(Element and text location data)

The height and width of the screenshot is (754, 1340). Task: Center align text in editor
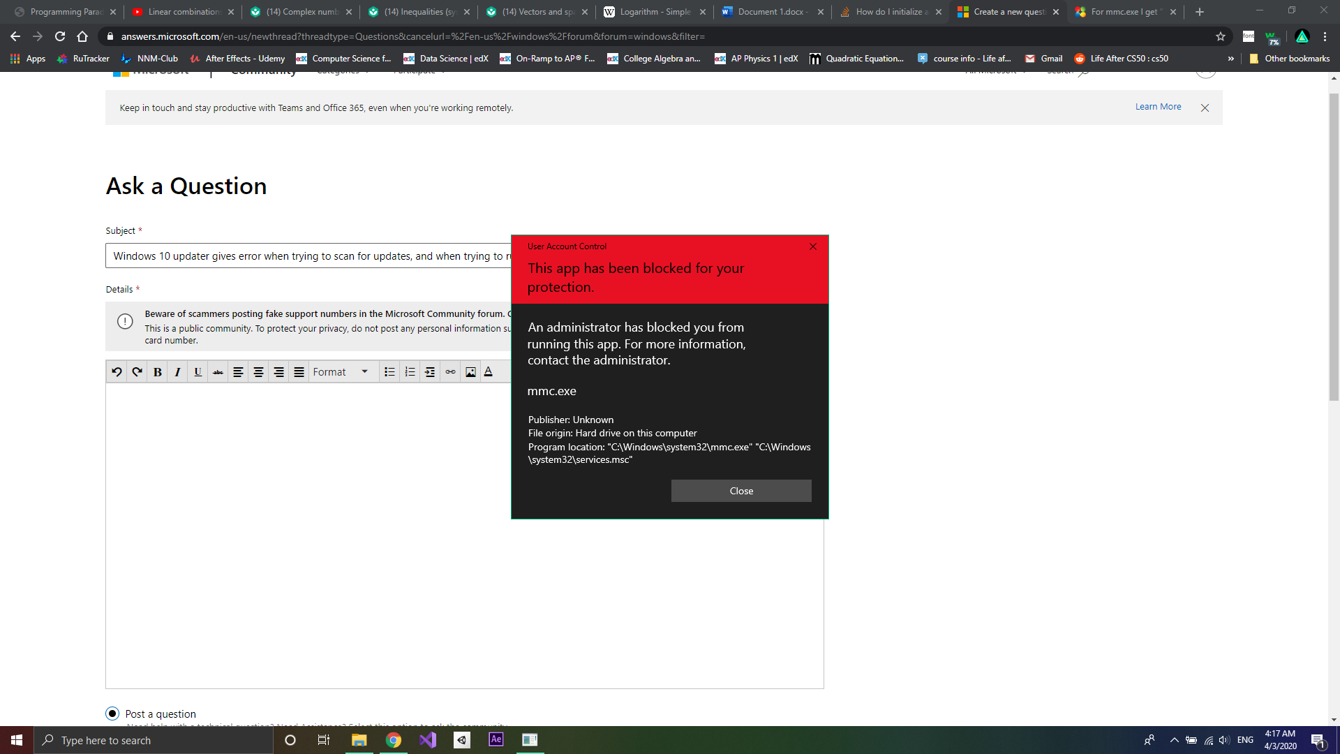coord(258,372)
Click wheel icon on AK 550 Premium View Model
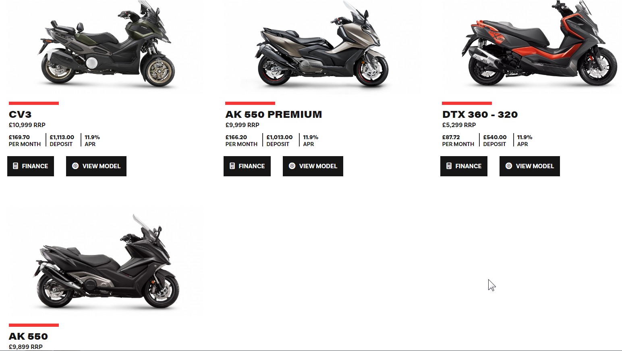This screenshot has width=622, height=351. (x=292, y=166)
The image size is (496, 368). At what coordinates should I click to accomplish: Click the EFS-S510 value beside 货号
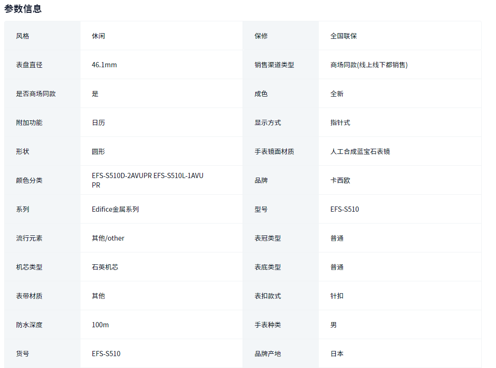point(106,354)
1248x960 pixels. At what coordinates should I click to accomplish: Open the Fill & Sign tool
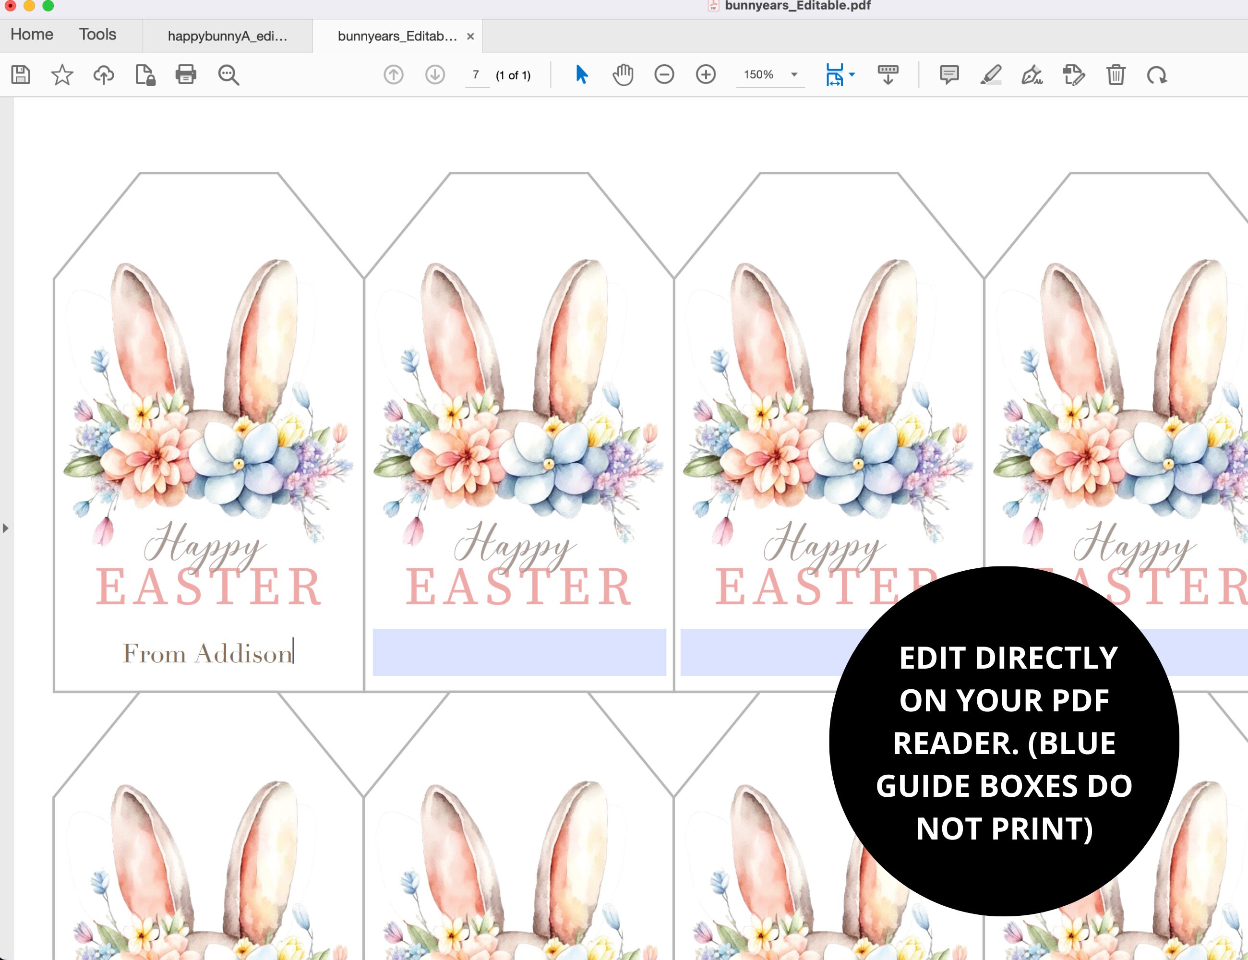tap(1033, 74)
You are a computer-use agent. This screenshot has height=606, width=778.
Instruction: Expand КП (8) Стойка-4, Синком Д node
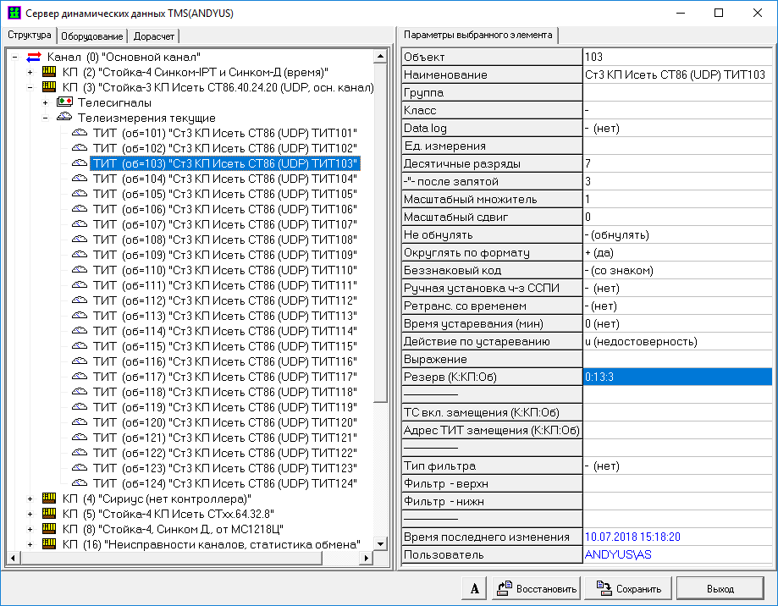30,529
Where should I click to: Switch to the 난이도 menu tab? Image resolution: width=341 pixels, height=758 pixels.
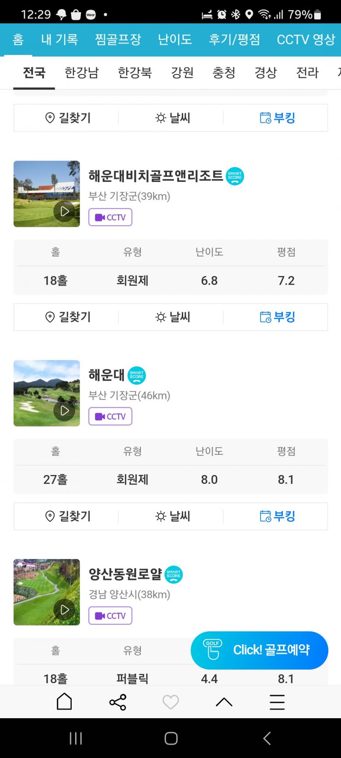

### WHAT IS REQUIRED
Which lines of the records above contain the word "should"? List every one of them in full.

### SOLUTION TO THE EXERCISE
The image size is (496, 368). At what coordinates should I click to accomplish: Click the EFS-S510 value beside 货号
1248x960 pixels. At what coordinates should I click to accomplish: Open the Fill & Sign tool
Where should I click to: Switch to the 난이도 menu tab? Image resolution: width=341 pixels, height=758 pixels.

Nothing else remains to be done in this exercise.